The door opened and Tom West came out. “What’s up?” he demanded. His face was gray with worry. “Confound it, what’s the matter with these hands? Two days now I’ve had you all ridin’ to find that kid, and you can’t turn up a clue! Can’t you blind bats even find a tenderfoot kid?”

Chuck grew a little red around the ears, but his eyes twinkled as he looked at Bert out of the corner of his eyes. “I crossed his trail, boss, and she’s some trail, believe you me!”

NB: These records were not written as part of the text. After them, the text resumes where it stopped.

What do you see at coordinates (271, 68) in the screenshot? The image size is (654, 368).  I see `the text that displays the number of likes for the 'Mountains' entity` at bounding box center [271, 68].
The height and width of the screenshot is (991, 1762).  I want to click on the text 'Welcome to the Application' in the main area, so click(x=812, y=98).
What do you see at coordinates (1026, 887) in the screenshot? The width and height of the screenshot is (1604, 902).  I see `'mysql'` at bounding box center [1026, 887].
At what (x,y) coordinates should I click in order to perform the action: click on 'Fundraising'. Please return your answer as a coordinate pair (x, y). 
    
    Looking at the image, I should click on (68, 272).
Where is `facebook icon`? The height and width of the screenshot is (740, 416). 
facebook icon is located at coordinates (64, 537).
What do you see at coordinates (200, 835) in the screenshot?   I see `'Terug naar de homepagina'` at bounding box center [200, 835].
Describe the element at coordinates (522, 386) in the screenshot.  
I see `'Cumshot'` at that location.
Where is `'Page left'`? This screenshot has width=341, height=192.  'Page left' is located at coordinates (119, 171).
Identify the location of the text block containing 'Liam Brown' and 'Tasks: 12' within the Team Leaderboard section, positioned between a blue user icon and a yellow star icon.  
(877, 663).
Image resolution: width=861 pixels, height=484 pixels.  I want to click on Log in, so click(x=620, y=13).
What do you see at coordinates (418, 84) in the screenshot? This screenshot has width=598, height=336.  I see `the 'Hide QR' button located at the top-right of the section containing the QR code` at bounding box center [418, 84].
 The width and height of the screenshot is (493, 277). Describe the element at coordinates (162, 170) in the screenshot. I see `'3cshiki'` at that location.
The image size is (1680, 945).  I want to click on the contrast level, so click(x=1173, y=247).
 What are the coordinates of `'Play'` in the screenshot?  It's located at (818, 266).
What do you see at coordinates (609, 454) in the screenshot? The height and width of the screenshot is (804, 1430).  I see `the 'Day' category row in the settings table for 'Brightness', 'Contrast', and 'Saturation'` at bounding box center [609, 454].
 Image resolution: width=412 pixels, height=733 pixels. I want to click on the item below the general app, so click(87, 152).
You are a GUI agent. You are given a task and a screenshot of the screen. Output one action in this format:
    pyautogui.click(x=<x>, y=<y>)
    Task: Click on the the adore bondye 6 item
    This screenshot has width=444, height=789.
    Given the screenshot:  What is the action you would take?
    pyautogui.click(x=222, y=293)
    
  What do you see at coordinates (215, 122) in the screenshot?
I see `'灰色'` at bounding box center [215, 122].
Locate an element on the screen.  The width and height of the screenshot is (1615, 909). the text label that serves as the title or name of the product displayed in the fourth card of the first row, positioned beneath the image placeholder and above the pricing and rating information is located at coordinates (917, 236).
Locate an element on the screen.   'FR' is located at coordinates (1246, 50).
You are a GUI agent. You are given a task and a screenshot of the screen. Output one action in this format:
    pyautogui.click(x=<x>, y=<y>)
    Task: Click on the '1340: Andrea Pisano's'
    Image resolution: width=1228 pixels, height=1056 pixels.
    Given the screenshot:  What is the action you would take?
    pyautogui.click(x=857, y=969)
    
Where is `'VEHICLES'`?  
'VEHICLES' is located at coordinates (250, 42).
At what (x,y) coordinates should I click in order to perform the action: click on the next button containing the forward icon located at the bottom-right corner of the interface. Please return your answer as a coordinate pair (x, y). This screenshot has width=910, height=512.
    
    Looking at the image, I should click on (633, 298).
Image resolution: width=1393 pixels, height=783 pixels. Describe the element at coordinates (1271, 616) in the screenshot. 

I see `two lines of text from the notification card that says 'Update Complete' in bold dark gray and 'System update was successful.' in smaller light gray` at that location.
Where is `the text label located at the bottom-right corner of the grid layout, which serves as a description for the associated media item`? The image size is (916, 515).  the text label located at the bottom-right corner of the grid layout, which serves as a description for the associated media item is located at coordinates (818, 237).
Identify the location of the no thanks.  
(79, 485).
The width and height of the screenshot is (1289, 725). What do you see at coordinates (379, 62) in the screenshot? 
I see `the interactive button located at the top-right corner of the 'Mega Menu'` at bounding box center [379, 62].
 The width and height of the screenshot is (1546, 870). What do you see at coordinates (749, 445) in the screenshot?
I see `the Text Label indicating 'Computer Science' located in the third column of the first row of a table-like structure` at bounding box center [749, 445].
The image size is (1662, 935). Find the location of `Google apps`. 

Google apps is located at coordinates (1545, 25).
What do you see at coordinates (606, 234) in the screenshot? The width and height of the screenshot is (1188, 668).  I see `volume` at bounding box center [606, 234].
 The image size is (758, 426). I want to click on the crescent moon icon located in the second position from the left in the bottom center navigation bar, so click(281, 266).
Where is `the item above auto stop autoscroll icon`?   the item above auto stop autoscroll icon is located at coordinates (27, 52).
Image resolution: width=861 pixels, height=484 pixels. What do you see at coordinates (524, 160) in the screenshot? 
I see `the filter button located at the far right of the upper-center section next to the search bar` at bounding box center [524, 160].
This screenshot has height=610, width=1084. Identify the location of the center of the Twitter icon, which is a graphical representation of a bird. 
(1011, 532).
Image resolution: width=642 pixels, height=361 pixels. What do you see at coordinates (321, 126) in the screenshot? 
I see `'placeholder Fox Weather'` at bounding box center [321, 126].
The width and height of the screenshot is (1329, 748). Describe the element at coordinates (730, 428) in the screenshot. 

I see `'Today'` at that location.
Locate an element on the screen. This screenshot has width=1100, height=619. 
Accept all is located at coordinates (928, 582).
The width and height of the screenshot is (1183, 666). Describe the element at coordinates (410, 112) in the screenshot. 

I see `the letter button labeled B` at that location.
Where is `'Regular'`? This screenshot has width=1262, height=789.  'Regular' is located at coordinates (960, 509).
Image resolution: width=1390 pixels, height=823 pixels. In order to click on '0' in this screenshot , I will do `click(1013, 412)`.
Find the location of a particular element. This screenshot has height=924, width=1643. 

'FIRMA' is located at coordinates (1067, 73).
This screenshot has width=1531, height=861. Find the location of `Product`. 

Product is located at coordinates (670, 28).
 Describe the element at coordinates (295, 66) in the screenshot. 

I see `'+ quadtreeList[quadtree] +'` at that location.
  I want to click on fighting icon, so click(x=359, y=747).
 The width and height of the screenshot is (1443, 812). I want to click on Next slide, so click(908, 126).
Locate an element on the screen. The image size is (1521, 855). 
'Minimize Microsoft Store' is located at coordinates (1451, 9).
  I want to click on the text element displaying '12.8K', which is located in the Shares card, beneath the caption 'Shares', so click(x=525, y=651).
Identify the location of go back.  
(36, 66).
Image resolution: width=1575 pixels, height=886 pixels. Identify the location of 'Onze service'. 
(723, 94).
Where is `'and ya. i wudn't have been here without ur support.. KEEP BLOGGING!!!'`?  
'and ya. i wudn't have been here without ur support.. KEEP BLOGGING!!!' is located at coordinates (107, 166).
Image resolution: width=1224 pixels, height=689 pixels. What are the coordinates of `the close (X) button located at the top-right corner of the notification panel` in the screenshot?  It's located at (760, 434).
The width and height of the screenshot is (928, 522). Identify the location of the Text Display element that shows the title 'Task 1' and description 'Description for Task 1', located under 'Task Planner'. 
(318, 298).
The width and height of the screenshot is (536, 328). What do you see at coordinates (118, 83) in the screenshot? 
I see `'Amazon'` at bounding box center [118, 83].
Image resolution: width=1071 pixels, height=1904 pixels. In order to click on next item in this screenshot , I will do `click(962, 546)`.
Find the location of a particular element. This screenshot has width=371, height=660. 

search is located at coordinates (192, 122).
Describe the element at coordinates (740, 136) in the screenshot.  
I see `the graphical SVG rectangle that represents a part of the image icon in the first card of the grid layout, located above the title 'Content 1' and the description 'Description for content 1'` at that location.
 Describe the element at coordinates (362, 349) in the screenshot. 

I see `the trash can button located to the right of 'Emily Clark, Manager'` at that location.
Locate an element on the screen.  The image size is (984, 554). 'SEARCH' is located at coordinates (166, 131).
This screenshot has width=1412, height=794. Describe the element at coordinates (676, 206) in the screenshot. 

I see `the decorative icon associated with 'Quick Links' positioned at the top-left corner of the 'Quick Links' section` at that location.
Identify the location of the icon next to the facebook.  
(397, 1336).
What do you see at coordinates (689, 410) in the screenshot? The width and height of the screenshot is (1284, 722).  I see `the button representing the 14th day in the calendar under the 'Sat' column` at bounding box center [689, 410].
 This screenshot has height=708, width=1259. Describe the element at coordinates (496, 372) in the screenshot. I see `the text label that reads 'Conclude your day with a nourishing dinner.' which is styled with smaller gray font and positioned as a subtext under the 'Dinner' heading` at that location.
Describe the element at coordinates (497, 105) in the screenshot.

West shoved Bert aside. “Don’t stand there like a slab-sided jackass! What happened? Where is he?”

         

Chuck was taking his time. “Well,” he said, “he was in Victorio. He rode in there the morning after he left the ranch. He found a couple of Slash Seven hides hanging on Butch Jensen’s fence. They’d been burned over into Seven Seventy-sevens, but he found ’em, and then Butch Jensen found him.”

“Oh, Lord!” West paled. “If that big brute hurt that kid, I’ll kill him!”

“You won’t need no war paint,” Chuck said, aggravatingly slow, “because the kid took Butch to a swell three-sided whipping. Folks say Johnny just lit all over him, swinging in every direction. He whipped Butch to a frazzle!”

“Chuck,” Bert burst out, “you’re crazy! Why, that kid couldn’t whip one side of—”

“But he did,” Chuck interrupted. “He not only beat Butch up, but he made him pay for three head at twenty dollars a head. He further told him that the next hide he found on Butch’s fence would cost him thirty dollars.”

West swallowed. “And Butch took it?”

“Boss, if you’d seen Butch you’d not ask that question. Butch took everything the kid could throw, which was plenty. Butch looks like he’d crawled face-first into a den of wildcats. But that ain’t all.”

They waited, staring at Chuck. He rolled a smoke, taking his time.

“He told everybody who was listening,” he finally said, “and probably three or four of ’em was friends of Lacey, that if Hook rustled one more head of our stock, he was going to attend to him personal.”

West groaned and Bert Ramsey swallowed. But Chuck was not through.

“Then the kid goes into the Gold Pan. He ain’t there more’n thirty minutes before he has that little blond peacherino crazy about him. Mary, she’s so crazy about that kid she can’t even get her orders straight.”

“Chuck,” West demanded, “where’s Johnny now? If you know, tell me!”

Chuck Allen grew sober. “That’s the trouble, boss. I don’t know. But when he left Victorio he headed back into the mountains. And that was yesterday afternoon.”

Bert Ramsey’s face was pale. He liked his job on the Slash Seven and knew West was quite capable of firing him as he had promised. Moreover, he was genuinely worried. That he had considered the boss’s nephew a nuisance was true, but anybody who could whip Butch Jensen, and who could collect for stolen cattle, was no tenderfoot, but a man to ride the river with. But to ride into the hills after Hook Lacey, after whipping Jensen, threatening Hook, and then walking off with the girl Hook wanted—that was insanity.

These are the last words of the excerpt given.